IP & Copyright
You Can Thank This Patent For Your Best Halloween Memories
Fall is officially here. The weather is changing, sweaters are back, and the infamous Pumpkin Spice Latte is in the hands of every bubbly blonde girl on the East Coast. So, in honor of this exciting time, here is a profile of the most amusing Halloween patent that was ever filed with the US Patent & Trademark Office.
First, let me set the scene and take you back to your Trick-or-Treating days. Super excited about your cheap, plastic costume, you traveled door to door in your neighborhood hoping not to get those lame pumpkin-shaped pretzels and, instead, eyeing up some Jumbo Reese’s. As you got older, you ditched the candy and scoped out all the spooky festivities in your town. If you’re a boy and you were lucky, your crush got so scared on that haunted trail that she ran right into your skinny, prepubescent arms.
For a serendipitous moment like that one, you have patents like this one to thank.

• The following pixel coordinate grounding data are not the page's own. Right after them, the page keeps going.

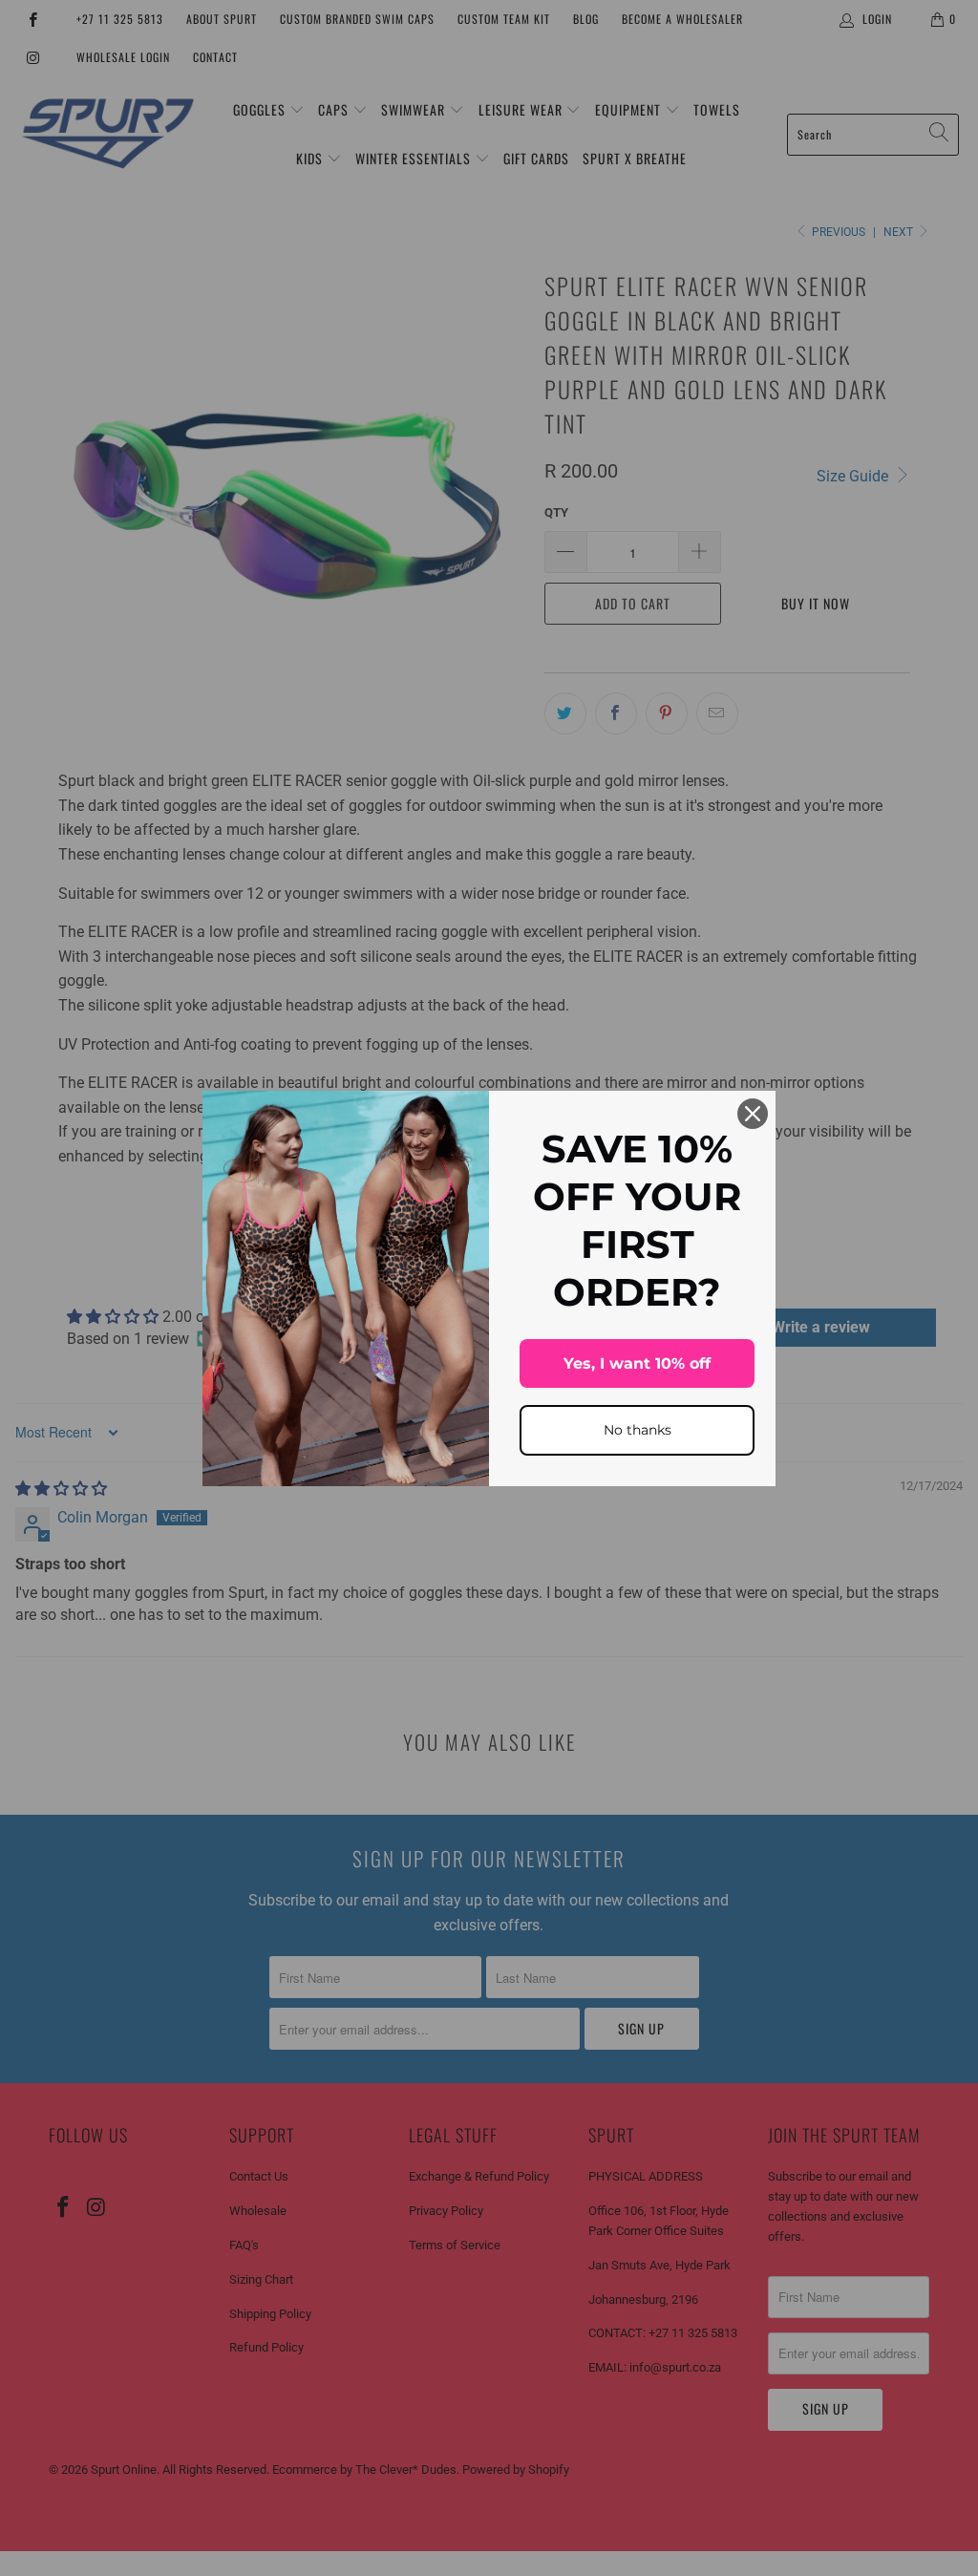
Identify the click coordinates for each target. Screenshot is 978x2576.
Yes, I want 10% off (637, 1363)
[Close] (753, 1114)
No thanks (637, 1429)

The ‘Haunting Aid’ (Patent #: US 6776687) is an invention designed specifically for haunting purposes. Filed October 11, 2002, the device uses LED lights and comes together to form a face with glowing eyes that will stare and blink right back at you. It seems pretty simple until you read the patent and realize that the creator of this gadget takes his Halloween haunting to a whole other level.
Inventor Frank Becking, hailing from California, writes, “This relates to components for spooky entertainment, particularly those suited for haunting mortals, for example, on hallows eve” and “may even be useful in producing mass-hysteria.” He’s quite the economic thinker as well, citing that the “main cost to consumers comes in terms of lost sleep.”
Becking even slips some formal Halloween theory into the mix, exploring why “for some reason, red eyes make werewolves howl, while green eyes make ghosts positively haunting.” He also admits that the lighted eyes in his invention are an “effort to produce a macabre appearance.”
Although the inspiration for this patent is not apparent, the nature of the text serves as a reminder of two things:
You are never too old for Halloween and yes, patent law can actually be fun.